Thanks for all the comments. I'm reading and taking them in.

Re - listening to my daughter. I do. All the time. She tells me huge amounts about herself, how she's feels, her worries etc. even her friends worries. Sometimes it's a big splurge as soon she comes home.

Re - Brest reduction. I had mine at 45. I could hardly hide it. Naturally (as we talk a lot) my dd has asked about it. Do I regret it? Do I wish I'd had it done younger? So I did say that I wished I had. It was the truth. I wish I had, maybe 25 ish? I did go for a consultation at that age but the surgeon was so horrible to me I was put off for years.
I would support her in that if she decided that's what she really wanted. Just not at 17 when she's feeling quite down on herself.
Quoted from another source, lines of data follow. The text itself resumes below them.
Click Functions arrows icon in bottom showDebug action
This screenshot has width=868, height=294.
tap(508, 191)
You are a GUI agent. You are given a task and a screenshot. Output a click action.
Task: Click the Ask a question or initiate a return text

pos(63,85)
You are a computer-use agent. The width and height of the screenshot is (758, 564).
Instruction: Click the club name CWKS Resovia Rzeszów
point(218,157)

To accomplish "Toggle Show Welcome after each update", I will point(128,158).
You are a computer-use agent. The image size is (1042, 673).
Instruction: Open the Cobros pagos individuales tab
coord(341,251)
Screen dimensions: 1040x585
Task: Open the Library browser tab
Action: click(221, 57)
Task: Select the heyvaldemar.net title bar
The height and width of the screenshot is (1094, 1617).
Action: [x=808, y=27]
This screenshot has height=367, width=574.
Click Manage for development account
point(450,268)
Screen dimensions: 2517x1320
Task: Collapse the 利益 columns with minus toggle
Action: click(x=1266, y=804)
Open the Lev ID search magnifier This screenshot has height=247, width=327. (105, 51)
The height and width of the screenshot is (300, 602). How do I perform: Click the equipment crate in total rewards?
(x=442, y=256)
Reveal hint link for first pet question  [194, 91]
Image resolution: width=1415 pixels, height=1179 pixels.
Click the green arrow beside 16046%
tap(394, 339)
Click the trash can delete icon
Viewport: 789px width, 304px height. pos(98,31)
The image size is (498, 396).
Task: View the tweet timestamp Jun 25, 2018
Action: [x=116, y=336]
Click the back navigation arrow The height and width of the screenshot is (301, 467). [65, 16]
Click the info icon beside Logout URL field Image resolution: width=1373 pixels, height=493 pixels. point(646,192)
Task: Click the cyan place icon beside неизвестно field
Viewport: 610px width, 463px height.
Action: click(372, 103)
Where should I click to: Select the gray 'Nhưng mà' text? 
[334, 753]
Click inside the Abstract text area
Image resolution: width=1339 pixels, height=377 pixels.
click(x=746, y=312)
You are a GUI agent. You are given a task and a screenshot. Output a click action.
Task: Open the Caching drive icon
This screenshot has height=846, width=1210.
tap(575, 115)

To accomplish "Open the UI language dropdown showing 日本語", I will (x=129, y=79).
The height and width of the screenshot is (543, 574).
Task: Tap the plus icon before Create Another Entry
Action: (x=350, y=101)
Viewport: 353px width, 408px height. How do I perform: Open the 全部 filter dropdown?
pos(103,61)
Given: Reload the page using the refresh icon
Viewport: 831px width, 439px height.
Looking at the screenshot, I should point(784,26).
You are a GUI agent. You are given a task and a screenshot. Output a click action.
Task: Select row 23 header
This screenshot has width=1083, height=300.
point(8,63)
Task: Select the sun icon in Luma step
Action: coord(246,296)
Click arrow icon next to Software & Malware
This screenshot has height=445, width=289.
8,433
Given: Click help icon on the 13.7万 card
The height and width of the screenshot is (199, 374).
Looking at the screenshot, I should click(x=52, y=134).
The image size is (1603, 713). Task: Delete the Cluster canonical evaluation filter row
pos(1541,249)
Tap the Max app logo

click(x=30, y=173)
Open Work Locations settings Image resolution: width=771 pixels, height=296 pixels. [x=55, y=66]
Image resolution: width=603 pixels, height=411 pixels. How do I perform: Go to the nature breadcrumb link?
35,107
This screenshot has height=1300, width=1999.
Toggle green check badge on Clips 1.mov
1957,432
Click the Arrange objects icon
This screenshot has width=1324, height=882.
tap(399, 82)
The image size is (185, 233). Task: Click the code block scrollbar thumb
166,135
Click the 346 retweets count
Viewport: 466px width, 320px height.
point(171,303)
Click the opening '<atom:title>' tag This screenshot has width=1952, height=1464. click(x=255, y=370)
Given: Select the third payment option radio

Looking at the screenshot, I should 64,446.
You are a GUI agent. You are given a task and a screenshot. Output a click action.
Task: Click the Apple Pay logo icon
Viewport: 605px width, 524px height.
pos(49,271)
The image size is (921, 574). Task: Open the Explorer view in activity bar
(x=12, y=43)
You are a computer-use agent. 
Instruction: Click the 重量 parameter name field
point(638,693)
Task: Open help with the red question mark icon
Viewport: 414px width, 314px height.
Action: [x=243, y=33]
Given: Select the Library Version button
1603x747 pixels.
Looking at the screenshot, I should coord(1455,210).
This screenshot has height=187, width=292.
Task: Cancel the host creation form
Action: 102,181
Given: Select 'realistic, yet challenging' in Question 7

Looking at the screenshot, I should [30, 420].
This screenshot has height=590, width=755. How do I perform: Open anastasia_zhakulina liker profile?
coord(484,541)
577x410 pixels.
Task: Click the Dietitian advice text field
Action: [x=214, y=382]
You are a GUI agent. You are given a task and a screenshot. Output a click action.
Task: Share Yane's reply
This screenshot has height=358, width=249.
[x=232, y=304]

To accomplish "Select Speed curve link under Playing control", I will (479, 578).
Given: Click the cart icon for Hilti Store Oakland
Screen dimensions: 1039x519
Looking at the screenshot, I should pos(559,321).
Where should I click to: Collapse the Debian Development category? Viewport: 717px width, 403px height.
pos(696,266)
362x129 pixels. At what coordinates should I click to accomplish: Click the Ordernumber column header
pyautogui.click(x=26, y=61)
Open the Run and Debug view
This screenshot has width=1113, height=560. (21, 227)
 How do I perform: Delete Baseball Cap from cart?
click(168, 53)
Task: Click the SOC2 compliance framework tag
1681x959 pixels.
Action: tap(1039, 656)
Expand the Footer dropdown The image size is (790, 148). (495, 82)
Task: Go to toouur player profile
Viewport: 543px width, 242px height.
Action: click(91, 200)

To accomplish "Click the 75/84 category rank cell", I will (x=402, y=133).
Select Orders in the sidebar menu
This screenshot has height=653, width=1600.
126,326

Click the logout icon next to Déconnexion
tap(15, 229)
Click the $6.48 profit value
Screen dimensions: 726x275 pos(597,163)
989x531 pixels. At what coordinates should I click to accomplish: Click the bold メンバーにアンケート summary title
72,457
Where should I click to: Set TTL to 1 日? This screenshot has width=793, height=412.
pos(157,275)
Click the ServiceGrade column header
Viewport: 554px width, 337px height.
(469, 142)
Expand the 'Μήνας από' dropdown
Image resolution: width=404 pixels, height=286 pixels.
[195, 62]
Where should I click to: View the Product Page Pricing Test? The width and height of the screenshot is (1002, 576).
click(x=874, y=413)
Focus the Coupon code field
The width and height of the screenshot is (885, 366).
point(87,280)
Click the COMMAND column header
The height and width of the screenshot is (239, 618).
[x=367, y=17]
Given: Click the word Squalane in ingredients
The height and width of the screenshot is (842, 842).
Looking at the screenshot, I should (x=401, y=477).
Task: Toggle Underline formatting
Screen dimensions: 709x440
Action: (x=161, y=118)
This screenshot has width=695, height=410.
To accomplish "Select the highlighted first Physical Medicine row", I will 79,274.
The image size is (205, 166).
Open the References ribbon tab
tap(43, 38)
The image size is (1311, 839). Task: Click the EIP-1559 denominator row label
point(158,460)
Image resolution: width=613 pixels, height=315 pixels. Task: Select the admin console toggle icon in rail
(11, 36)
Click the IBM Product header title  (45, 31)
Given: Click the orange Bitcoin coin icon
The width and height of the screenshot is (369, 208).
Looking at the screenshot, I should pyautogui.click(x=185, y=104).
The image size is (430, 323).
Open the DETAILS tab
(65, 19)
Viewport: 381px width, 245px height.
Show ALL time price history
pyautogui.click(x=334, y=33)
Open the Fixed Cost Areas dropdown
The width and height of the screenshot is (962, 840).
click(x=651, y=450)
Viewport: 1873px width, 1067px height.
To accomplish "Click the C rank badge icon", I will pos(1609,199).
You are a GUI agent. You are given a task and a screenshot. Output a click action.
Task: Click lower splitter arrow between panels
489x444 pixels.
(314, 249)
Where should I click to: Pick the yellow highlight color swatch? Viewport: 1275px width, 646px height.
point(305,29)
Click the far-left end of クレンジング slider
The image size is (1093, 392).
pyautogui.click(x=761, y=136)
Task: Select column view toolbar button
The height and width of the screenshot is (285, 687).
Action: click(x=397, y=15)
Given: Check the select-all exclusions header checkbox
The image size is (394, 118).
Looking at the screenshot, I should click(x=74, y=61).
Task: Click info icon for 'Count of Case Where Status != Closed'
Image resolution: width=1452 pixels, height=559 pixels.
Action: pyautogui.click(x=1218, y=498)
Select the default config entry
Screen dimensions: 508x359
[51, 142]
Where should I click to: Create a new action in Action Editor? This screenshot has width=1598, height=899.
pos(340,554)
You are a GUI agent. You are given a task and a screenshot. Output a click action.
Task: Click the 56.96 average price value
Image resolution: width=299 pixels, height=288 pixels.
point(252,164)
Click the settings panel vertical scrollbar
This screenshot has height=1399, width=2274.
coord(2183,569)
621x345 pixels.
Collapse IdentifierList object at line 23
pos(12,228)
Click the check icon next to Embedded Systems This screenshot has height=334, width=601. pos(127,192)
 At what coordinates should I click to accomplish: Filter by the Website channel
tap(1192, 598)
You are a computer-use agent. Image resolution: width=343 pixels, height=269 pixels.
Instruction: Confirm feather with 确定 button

Re - counselling, yes I've had counselling and continue to do so for various reasons. Dd has also had counselling during lockdown due to a bout of anxiety related to lots of different things. Anxiety is much improved.

Dd herself suggested the shopping trip for jeans and a new bra. She orders a lot online but I think she needs to try a lot of jeans on so they fit comfortably.

She has never mentioned that she doesn't want to be a girl/woman and has never questioned her gender identity.

I do, all the time celebrate all her strengths and talents. We're very close.

I'm not sure what else to say. Thanks to everyone saying that they 'baggy style' is very normal. This is fine with me. I just wish dd felt a bit happier in how she looks and feels.

OP posts:
Hoppinggreen · 15/03/2022 10:47

[quote 2022HereWeCome]@ChickenStripper - I have large breasts that got even larger after pregnancy and now droop. and I don't give a shit about them, other than to make sure I wear a supportive bra when exercising. I wouldn't dream of going for surgery unless I had chronic back pain that couldn't be fixed by posture and exercise[/quote]
Well that’s great but not everyone feels the same

MazzleDazzle · 15/03/2022 10:49

I get the impression that if she was happy, you wouldn’t care what she looked like or wore, but she’s not happy. She seems to be wearing clothes that are in fashion at the moment with young people. Of course she wants to wear what all her friends are wearing.

I’d support her in getting a breast reduction.

Calennig · 15/03/2022 10:49

In that past I've taken her shopping (she hates shopping)

I'm surprised so many posters are suggesting taking the DD shopping as as some kind of bonding experience as the OP has already said her DD hates it.

We point things out when we're out and about around shops and look on-line - and I'll maybe make a special trip if I think we've seen something DD1 will like but need her approval but mostly she has no interest in shopping with me - DS is the same DD2 a bit more open to it - they won't do it with MIL either and aren't keen on doing it with friends. I don't think it's the leisure activity it once was - and on-line is great for getting an idea of what they like.

PatsArrow · 15/03/2022 10:50

Just to add. I've known for decades how to get a properly fitted bra.
I personally didn't get my 36HH boobs reduced because I didn't have a good bra.

My boobs are still fairly large (G cup) but are half the weight they were.

OP posts:
Turtlerunner · 15/03/2022 10:51

This

Calennig · 15/03/2022 10:52

Dd herself suggested the shopping trip for jeans and a new bra. She orders a lot online but I think she needs to try a lot of jeans on so they fit comfortably.

I do think jeans and bras are better tried on but my DDs hate bra shopping so we manage on-line - though if you can get her to bravissimo shop they are very good.

Mayhemmumma · 15/03/2022 10:52

She needs an easy 'go to' uniform.

Find trousers or leggings that she likes and build from there.

Cropped T-shirt's and jumpers are everywhere but for the large of boob it doesn't always work. Find a length and a neckline she likes and stick to that.

Hoodies and trainers are always a winner if she wants comfy and a bit of a cover up.